One of the great things about self-publishing it that it allows authors to get their works out to the masses without the hassle of going through publishers who might not understand the, er, niche appeal of what they write. Like, for example, erotica where ladies get down and dirty with mythological creatures like minotaurs, boar gods, cthulhu, and mermen. And hey, I may not agree with the Bigfoot porn you read, but I’ll defend to the death your right to read it.

The same is not true of Amazon, which has been yanking “cryptozoological erotica” from their digital shelves. For shame, Amazon. For shame.

The story comes from none other than the venerable Business Insider, which has an interesting piece on how monster porn writers have started seeing their books—popular works that in some cases have been up on the site for years with nary a problem—removed from publication with no advance notice and no word on why, exactly, the books are being pulled.

One such writer is Virginia Wade, whose works include the monster porn bestseller (“I was putting my daughter through college with the profits.
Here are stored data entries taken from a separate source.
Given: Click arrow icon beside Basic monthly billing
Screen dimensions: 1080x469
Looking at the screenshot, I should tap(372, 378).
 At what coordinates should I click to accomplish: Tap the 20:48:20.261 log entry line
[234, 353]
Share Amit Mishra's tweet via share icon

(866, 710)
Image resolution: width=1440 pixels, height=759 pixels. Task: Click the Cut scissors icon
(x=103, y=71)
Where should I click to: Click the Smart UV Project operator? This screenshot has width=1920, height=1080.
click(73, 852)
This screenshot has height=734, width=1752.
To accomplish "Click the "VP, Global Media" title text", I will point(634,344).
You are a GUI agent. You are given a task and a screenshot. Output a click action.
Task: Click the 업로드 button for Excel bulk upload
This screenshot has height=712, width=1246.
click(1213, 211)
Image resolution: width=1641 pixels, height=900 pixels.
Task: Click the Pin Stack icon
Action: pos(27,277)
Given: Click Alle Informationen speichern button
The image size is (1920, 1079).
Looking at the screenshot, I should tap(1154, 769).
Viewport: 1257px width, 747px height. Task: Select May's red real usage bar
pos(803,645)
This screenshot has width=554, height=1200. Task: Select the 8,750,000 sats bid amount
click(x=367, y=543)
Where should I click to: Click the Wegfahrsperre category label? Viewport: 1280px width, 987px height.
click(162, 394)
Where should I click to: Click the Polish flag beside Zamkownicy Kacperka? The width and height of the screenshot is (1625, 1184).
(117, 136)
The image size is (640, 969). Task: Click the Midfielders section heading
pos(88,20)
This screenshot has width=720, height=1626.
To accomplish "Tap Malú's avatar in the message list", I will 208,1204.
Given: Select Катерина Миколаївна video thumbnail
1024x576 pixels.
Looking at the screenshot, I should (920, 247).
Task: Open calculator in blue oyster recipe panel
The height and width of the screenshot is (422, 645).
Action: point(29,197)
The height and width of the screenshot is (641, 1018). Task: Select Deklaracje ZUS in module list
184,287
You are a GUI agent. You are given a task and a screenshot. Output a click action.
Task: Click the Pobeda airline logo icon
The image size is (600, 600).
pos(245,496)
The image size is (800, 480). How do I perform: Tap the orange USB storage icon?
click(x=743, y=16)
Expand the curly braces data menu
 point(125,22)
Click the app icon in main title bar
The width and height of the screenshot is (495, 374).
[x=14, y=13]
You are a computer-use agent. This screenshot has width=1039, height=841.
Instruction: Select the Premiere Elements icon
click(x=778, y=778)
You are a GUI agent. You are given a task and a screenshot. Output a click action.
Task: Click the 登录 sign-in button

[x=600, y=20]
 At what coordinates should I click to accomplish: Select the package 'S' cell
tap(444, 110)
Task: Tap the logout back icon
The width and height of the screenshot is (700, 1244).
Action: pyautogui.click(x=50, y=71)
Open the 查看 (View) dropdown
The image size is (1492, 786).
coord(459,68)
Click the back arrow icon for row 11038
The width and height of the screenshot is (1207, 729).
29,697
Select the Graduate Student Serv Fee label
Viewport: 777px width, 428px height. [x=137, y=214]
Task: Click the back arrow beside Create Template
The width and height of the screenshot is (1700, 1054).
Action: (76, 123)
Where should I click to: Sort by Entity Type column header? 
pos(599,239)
I used to joke with her, ‘Bigfoot smut is paying for your school.’”) Cum for Bigfoot:

“They started sending my books randomly back to draft mode, and I’d get an email from them saying, ‘We found the following books in violation of our content guidelines.’ But they wouldn’t tell me why. There were no specifics. It was a huge guessing game trying to figure out what the issue was.”

Changing the title from Cum for Bigfoot to Moan to Bigfoot got some versions of the books reinstated, though they still only show up if you’re searching for them directly, making it more difficult for amateur monster porn enthusiasts to find their new favorite book.

Amazon’s content guidelines prohibit “offensive depictions of graphic sexual acts,” but that A) is really vague, and B) describes a lot of books that Amazon happily sells (looking at you, Marquis de Sade). This whole thing started when some people in the UK got upset about rape, incest, and bestiality porn books, and in their quest to get rid of that Amazon extended their ire to monster porn (a lot of which still features non-consensual sex between women and monsters, but hell, if someone wants to read that then more power to ’em).

I recommend reading the whole piece on BI, because it’s deeply fascinating and reading some of these book titles is effing hilarious (Boffing Bigfoot, The Horny LeprechaunSex With My Husband’s Anatomically Correct Robot, etc.). There’s also a discussion on whether sex with mythological creatures counts as bestiality, a decision the California legal system totally punked out on making back when they ruled on the hot button issue of whether prisoners should be allowed to read werewolf erotica.

I’m still waiting for official word.